The Chemistry and Mineralogy of Mars Soils: A Tour of Landed Mission Results from the Last 45 years

Eight landed missions demonstrated that martian soils (defined as loose, unconsolidated surface material) consist of basaltic mineralogy, iron (hydr)oxides, amorphous material, sulfate, chloride, (per)chlorate, nitrate, carbonate, and possible organic C. The Viking Lander 1 and 2 (1976), Mars Pathfinder (1997), and Mars Exploration Rover (MER-A,B) (2004) missions determined that martian soil was similar at all landing sites by having mafic chemistry, high S (~ 7 wt.% SO3) and Cl (0.7 wt.%), and spectral detections of poorly crystalline and crystalline Fe-(hydr)oxide phases. The MER Mössbauer spectrometers detected Fe-bearing olivine and pyroxene along with magnetite, nano-phase Fe-oxides (npOx), hematite, and ferric sulfate.

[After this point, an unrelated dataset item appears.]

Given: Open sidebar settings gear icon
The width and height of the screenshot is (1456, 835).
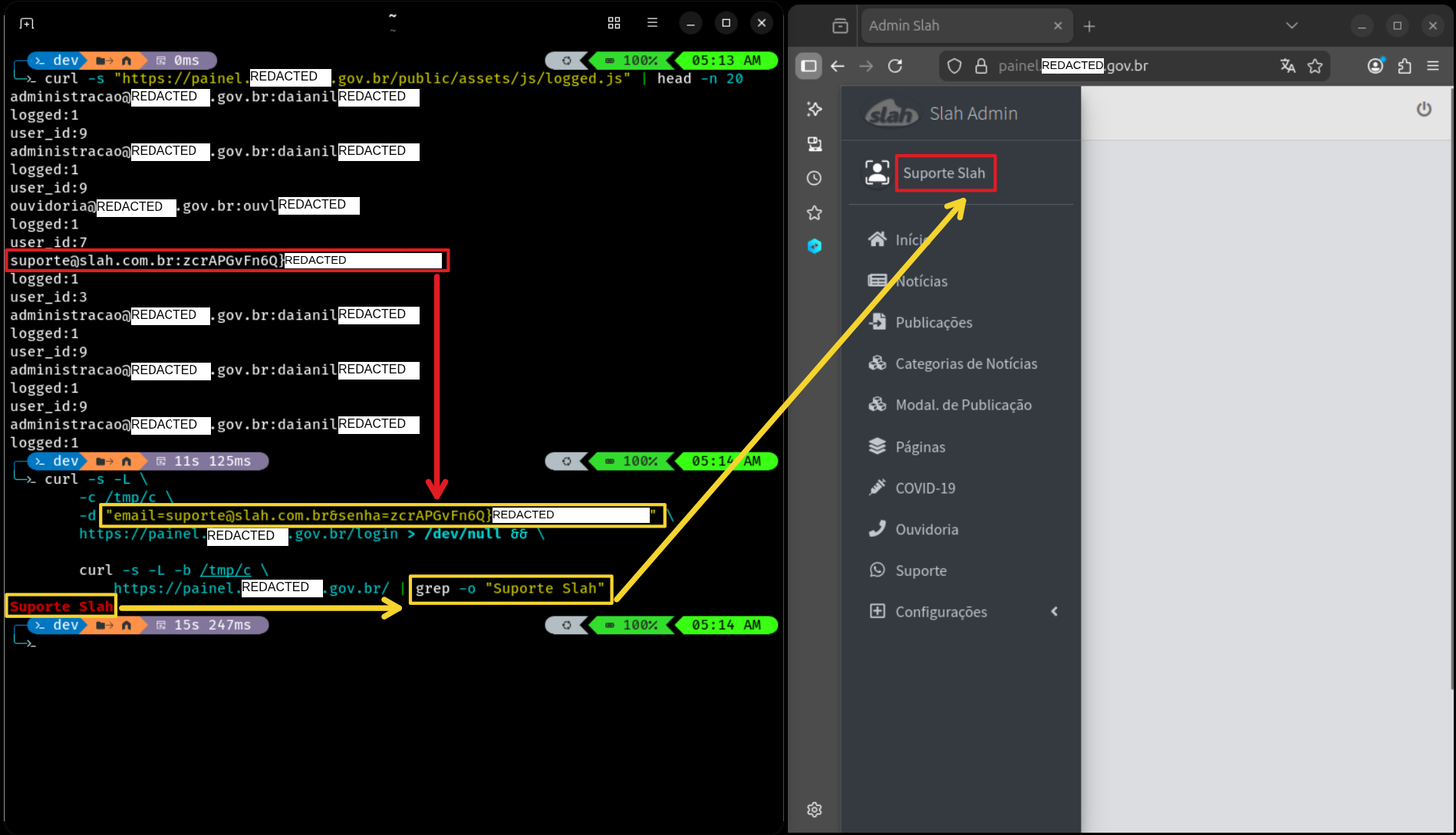Looking at the screenshot, I should click(815, 810).
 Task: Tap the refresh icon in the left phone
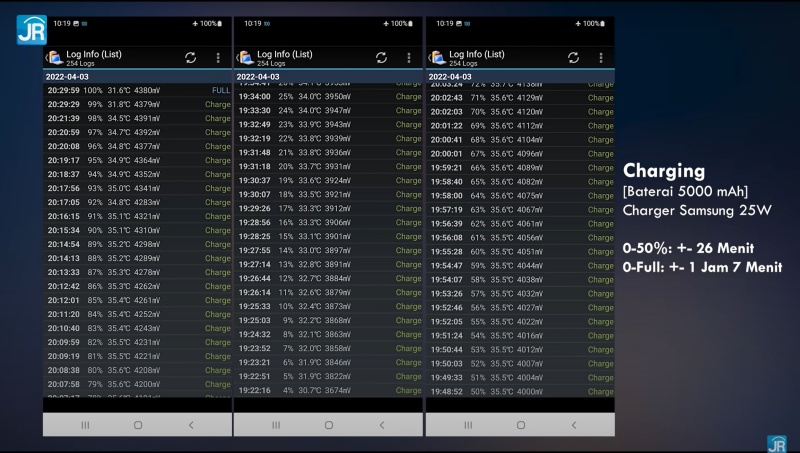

The 2008 Phoenix Lander instrumentation measured a soil pH of 7.7 and detected ~0.6 wt.% perchlorate, 3-5 wt.% Ca-rich carbonate and carbon (500 gC/g) consistent with oxidized organics and Fe-rich carbonate. The 2012 Mars Science Laboratory (MSL) rover (Gale Crater) through X-ray diffraction detected plagioclase feldspar, pyroxene, magnetite, hematite, anhydrite, and quartz, with the balance being composed of Si/Fe-containing amorphous (30 to 40 wt.%) material. MSL evolved gas analysis detected (per)chlorate (0.4 wt.% ClO4), nitrate (0.23 wt.%), along with minor Fe/Mg sulfate and oxidized organic C (~2000 gC/g). Limited pedogenesis may have occurred at the 2018 InSight landing site and in one Gusev Crater soil (MER-B) which have 3 to 10 cm-thick duricrust horizons consistent with atmospheric water vapor interactions with soil salts. Martian soil primary mineralogy was derived mostly from local rock (volcanic, sedimentary) that is largely basaltic planet wide. Secondary minerals [e.g., sulfate, chloride, perchlorate, nitrate, carbonate, Fe-(hydr)oxides] in martian soils formed from oxidative aqueous alteration processes and were likely derived from a combination of local sedimentary rock sources and the global bright dust. The Mars 2020 mission will collect soil for Earth return to enable a thorough assessment of the nature and origin of martian soil.